Category: Unspoken (Page 7 of 8)

Excerpt from Unspoken. A Dramatic Family Saga.

Sheerness station looked pretty much like our local one, with a signaller’s building, a ticket office and a waiting-room-come-café. The sharp, swirling wind,  blew the train’s smoke into our faces as we traversed the platform. We pulled our coat collars over our mouths and hurried to get out of the station.
‘I feel like I’ve just smoked a whole packet of fags at once,’ said Frank, hoarsely.
Outside the station we turned onto the aptly named Railway Road. About half way along it we found a pub, not surprising called The Railway. In the window was a sign advertising rooms with breakfast. Six shillings, double.
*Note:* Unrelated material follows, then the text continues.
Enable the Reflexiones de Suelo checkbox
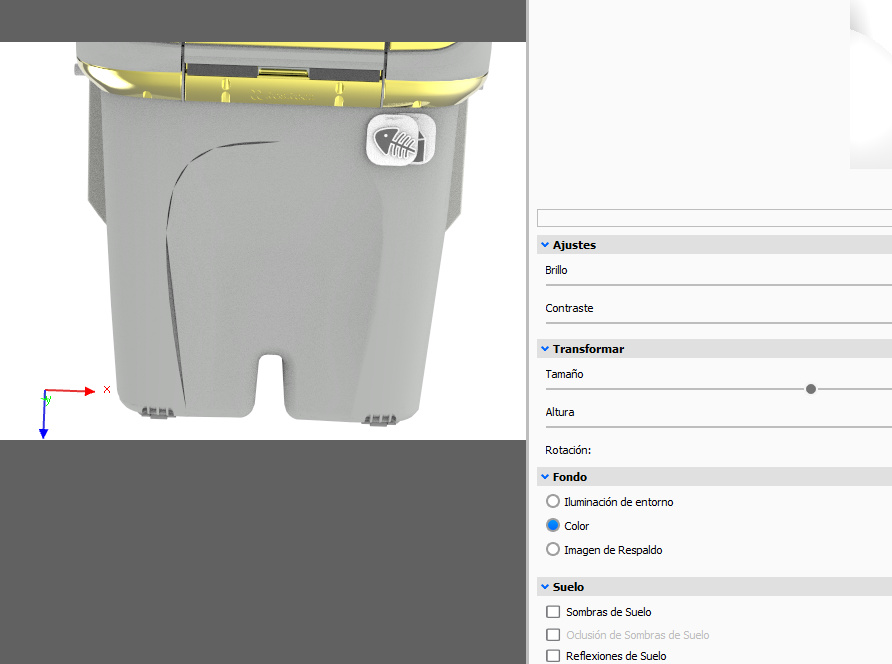 pos(553,655)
Four and six, single.
‘What do you think?’ he asked.
‘Won’t it be a bit noisy?’ I said. The pub looked in good condition, on the outside at least.
‘It’ll be fine at this time of year,’ said Frank. ‘I have stayed here, but only for one night. I couldn’t afford nearly five bob a night out of the wages I was earning. I had to go into lodgings. It was a right flea pit too.’
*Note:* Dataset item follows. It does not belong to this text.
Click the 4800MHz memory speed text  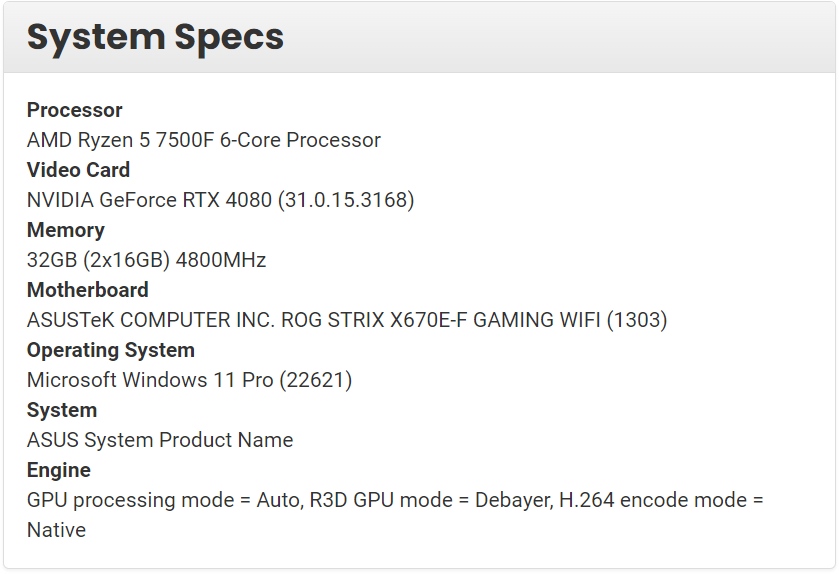click(221, 260)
He shuddered at the memory.
‘Let’s have a look at the room first,’ I said. My scalp started to itch. I resisted the urge to scratch it.
The pub was clean, and the landlady was friendly. She ordered a scrawny-looking man with a thick head of tightly curled, ginger hair to take my case and show us up to the double guest room. She noticed the anxious look on my face as he opened the door to the stairs.
‘I’d sleep in it,’ she said with a smile. ‘You’ll both be cosy in there.’
I was glad she didn’t use the phrase, snug as a bug in a rug.
Robert introduced himself as he led us up the one, steep flight of stairs. ‘I live with Irene,’ he announced, in a matter of fact way. ‘We’re not married or anything.’
I pulled my left hand up my sleeve so he couldn’t spot that Frank and I weren’t married either. I hadn’t even considered bringing a ring with me.
The room was nice, bright, and had a window facing the street, not the railway line that the rooms at the back of the pub must have overlooked.
It had a large, enamel basin and water pitcher on a shelf in the corner, clean towels, and a newish-looking double bed on the wall opposite the window. There was a single wardrobe and a round, oak table surrounded by four, rickety looking chairs.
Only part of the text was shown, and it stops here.